DATASET RECORDS
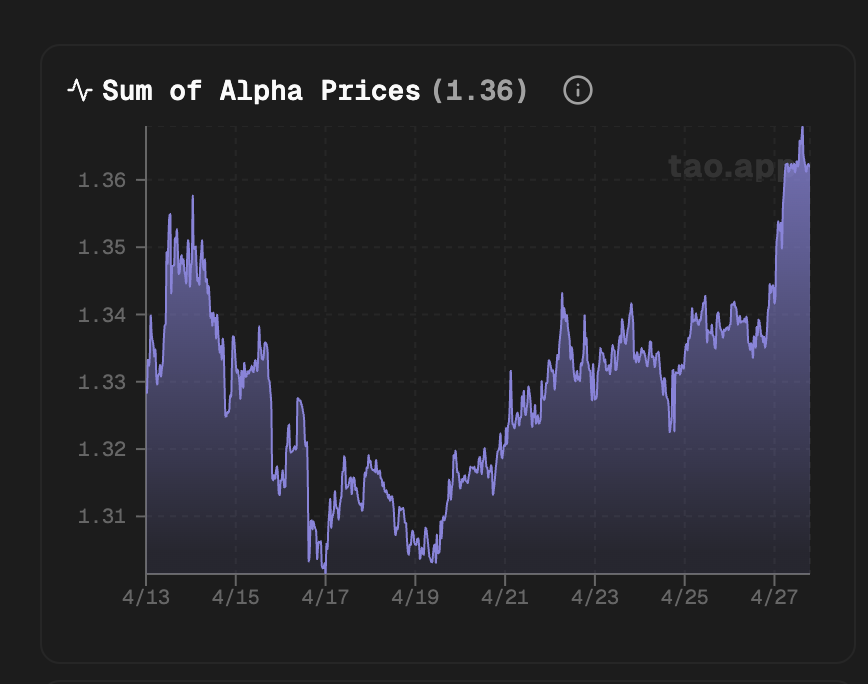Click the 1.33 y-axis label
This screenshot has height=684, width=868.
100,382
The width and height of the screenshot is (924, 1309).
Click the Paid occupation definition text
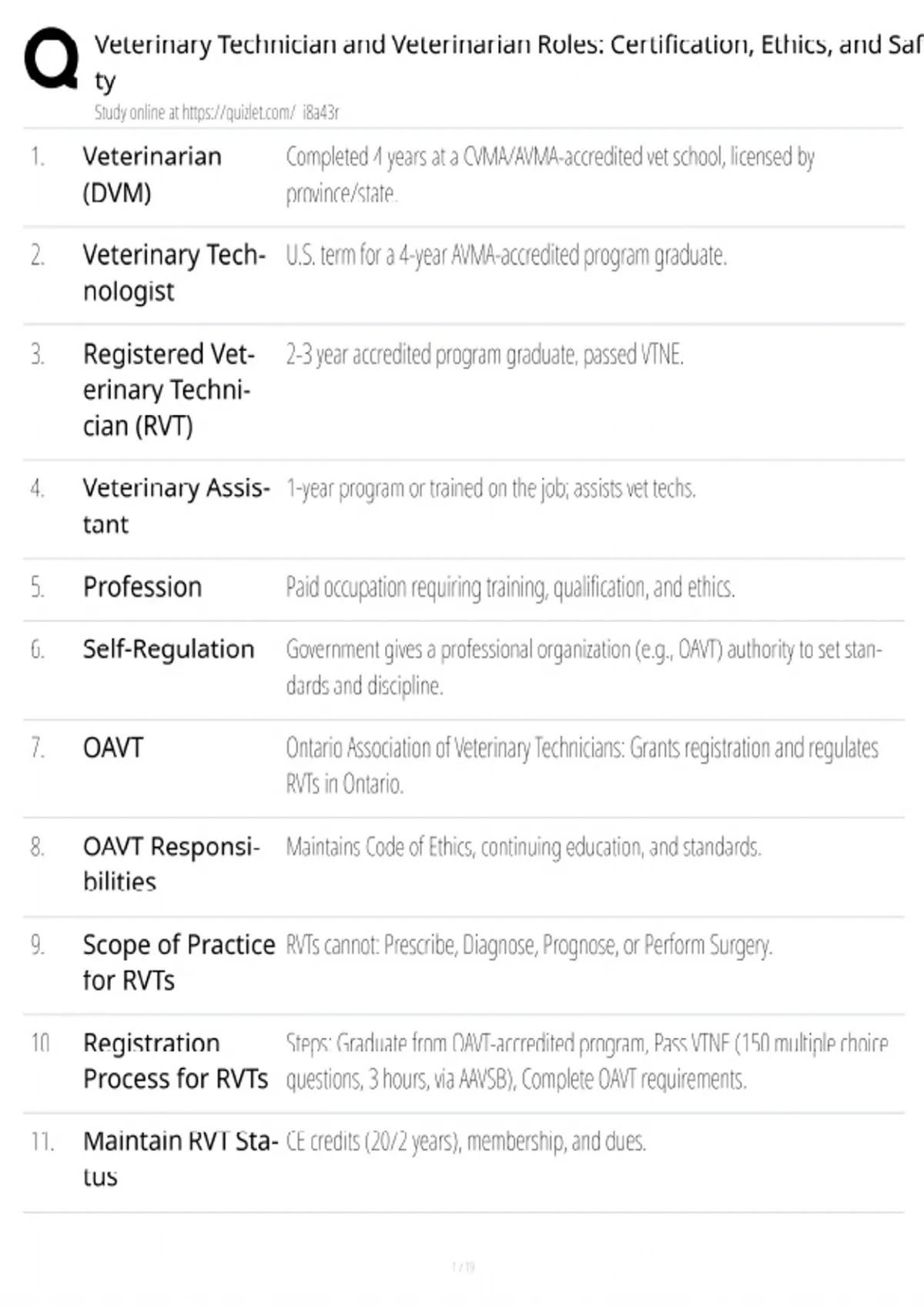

EXERCISE DIRECTIONS
Across all rows above, swap "definition" for "description" and leave everything else untouched. Omit the pictures from your output.

REPLY TO THE TASK
Click the 1.33 y-axis label
This screenshot has height=684, width=868.
100,382
The width and height of the screenshot is (924, 1309).
Click the Paid occupation description text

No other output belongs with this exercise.